## Work instruction:
Lines from the one with "14 дней на обмен и возврат (315, 102)" through the end of the listing below should be set down exactly, with no other line included.

## Source records:
........
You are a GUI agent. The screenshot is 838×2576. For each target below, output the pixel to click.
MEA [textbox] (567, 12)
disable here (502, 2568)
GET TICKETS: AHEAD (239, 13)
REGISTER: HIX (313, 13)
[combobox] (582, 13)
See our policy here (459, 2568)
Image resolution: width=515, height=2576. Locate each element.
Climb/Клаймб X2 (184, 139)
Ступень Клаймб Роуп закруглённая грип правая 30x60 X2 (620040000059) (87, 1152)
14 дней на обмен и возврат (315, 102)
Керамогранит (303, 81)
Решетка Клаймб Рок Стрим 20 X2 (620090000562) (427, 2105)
........
## Exercise output:
14 дней на обмен и возврат (315, 102)
Керамогранит (303, 81)
Решетка Клаймб Рок Стрим 20 X2 (620090000562) (427, 2105)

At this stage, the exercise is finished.